Five days (and nights) in the studio sounds like a walk in the park compared to Richards’ record for going without sleep in general. “Nine days without a wink,” he said. “I fell asleep standing up, eventually… I was just putting another cassette back on the shelf, and I was feeling great. Then I turned ’round and fell asleep, falling against the edge of the speaker. Woke up in a pool of blood, wondering, ‘Is that claret?’”
Before They Make Me Run was one of the ten tracks selected for the Some Girls album when it was released on 9 June 1978. They had recorded quite a few songs during their studio sessions. Some were used on the following albums, some were used as single b-sides, and a whole extra CD’s worth of material lay around unreleased until they were added to a Some Girls deluxe edition and box set in 2011. With three times the needed material to choose from, only the best would go on the album, and Before They Make Me Run definitely fits that bill. A special promo single of the song was even pressed and distributed to radio stations, although it did not become a conventional single.

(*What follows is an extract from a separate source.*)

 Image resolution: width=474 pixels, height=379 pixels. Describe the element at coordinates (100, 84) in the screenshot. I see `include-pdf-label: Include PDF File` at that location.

The song wasn’t an instant addition to the Rolling Stones concert repertoire. Richards first performed Before They Make Me Run live with the New Barbarians in 1979. (New Barbarians was a Ron Wood solo band put together to promote his solo release.) It was not until the Steel Wheels Tour in 1989 that the Stones started performing it.
Much like Happy, the song has become a signature tune for Richards with performances on most Rolling Stones tours since 1989 as well as his solo tours with the X-pensive Winos.